DES INSTITUTIONS RELATIVES AUX INDIGENS MALADES.

Grâce à ces soins pieux, sans terreur, sans remord,
L'agonie en ses bras plus doucement s'achève;
L'heureux convalescent sur son lit se relève,

Et revient, échappé aux horreurs du trépas!

D'un pied tremblant encor former ses premiers pas.

(DELILLE.)

LES hôpitaux des malades, avons-nous dit, sont indispensables au sein des populations ouvrières agglomérées; il est nécessaire qu'ils soient constamment en rapport avec le taux moyen et habituel du nombre des pauvres malades, et susceptibles même de s'accroître pour des cas d'épidémies et d'accidens imprévus. Mais, à côté des établissemens destinés à recueillir les malades qui seraient chèrement et difficilement traités dans leur domicile, doivent être placés les moyens de prévenir les maladies dès leur origine, ou d'empêcher qu'elles ne deviennent longues et sérieuses. Les dispensaires, dont jouissent plusieurs grandes villes, ont cet avantage, et celui d'aider par conséquent les ouvriers à ne s'abstenir que rarement de la grande loi du travail.

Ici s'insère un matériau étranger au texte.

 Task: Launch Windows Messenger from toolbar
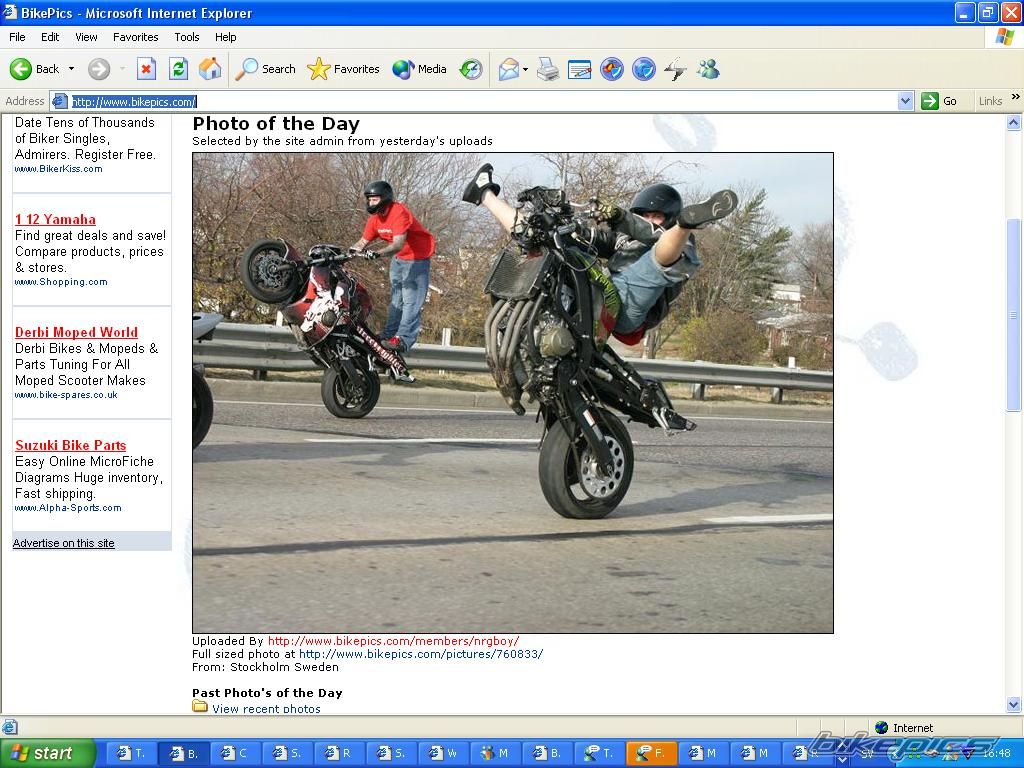click(x=708, y=69)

A Paris, ils ont pour résultats que la mortalité des pauvres ouvriers traités chez eux n'est que de un sur trente

guéris, tandis que, dans les hôpitaux, elle est de un sur huit, et cependant les hôpitaux de la capitale sont aujourd'hui les mieux tenus de l'Europe (1).

La dépense, pour les dispensaires, s'élève à 30 fr. par an pour un malade. Le taux de la journée, dans les hôpitaux est de 1 fr. 50 c.. La proportion est de un à vingt-deux.

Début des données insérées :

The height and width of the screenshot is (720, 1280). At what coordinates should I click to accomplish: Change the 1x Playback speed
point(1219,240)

L'établissement des dispensaires devrait donc marcher partout d'accord avec celui des hôpitaux de malades. A défaut de dispensaires, l'administration des hôpitaux pourrait établir une organisation de secours à administrer à domicile aux malades. Des lits portatifs, des couvertures, etc., pourraient être prêtés à ces derniers; on leur enverrait les médicamens nécessaires, et, s'il le fallait, des gardes de charité. Alors, avant qu'aucun pauvre malade ne fût transporté à l'hôpital, le visiteur et le médecin des pauvres s'assureraient s'il peut être convenablement soigné à domicile au moyen des secours du dispensaire. Par-là, on habituerait les familles à ces soins qui fortifient l'affection mutuelle et excitent à l'ordre et à la prévoyance. Pour mieux en démontrer les effets, nul ouvrier ne serait admis dans un hôpital ni au secours du dispensaire, s'il ne s'était soumis, selon ses facultés, aux institutions de prévoyance et d'épargnes établies dans la ville de sa résidence.

Le choix des médecins et des chirurgiens attachés aux établissemens de charité est d'une haute importance. Leur mission est grave et élevée. Nous devons reconnaître qu'en général ils savent s'en rendre dignes: la plupart de ceux que nous avons connus sont au-dessus de tous les éloges. Les sœurs hospitalières ont droit à un hommage, non seulement de confiance, mais d'admiration. Chaque établis

(1) A Paris, les hôpitaux et les hospices renferment 17,000 lits dont 4,673 pour les malades.

La dépense des hôpitaux et hospices de Paris s'est élevée, en 1826, à 9,642,591 fr. Les revenus à la même époque, étaient de 10,819,684 fr.